→ **EXERCISE REQUIREMENTS**: Whenever the word "computer" appears in a line of the listing, copy that line.

*** Block opens ***

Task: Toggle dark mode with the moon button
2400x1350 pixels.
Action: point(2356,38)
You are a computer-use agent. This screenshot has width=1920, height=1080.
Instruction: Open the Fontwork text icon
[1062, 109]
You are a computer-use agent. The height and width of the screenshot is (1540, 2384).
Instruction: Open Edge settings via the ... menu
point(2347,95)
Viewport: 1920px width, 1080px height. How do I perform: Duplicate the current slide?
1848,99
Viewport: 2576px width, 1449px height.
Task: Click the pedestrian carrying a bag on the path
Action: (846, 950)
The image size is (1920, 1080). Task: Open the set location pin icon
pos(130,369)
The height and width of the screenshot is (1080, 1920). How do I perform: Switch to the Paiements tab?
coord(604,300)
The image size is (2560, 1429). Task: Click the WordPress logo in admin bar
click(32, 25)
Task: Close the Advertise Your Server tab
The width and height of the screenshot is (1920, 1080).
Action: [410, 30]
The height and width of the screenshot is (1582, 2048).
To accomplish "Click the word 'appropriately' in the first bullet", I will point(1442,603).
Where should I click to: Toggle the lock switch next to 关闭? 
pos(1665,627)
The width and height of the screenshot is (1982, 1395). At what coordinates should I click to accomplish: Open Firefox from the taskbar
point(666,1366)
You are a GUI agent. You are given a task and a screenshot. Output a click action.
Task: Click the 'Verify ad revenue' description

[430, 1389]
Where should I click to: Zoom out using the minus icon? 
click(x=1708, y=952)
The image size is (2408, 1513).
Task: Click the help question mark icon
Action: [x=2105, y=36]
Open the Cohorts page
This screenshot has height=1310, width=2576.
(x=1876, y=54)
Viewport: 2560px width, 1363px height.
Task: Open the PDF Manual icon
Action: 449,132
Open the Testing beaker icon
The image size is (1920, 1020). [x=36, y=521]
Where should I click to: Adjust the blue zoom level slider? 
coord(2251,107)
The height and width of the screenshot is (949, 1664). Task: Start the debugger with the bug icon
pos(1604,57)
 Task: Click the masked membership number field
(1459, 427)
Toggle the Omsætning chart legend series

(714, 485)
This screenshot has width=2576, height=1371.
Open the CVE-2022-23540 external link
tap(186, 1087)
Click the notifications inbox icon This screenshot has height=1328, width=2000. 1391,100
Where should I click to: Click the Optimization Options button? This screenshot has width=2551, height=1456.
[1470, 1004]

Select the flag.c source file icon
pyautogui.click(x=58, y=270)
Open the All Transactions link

*** Block closes ***

→ **RESPONSE**:
You are a computer-use agent. This screenshot has width=1920, height=1080.
You are a computer-use agent. The height and width of the screenshot is (1540, 2384).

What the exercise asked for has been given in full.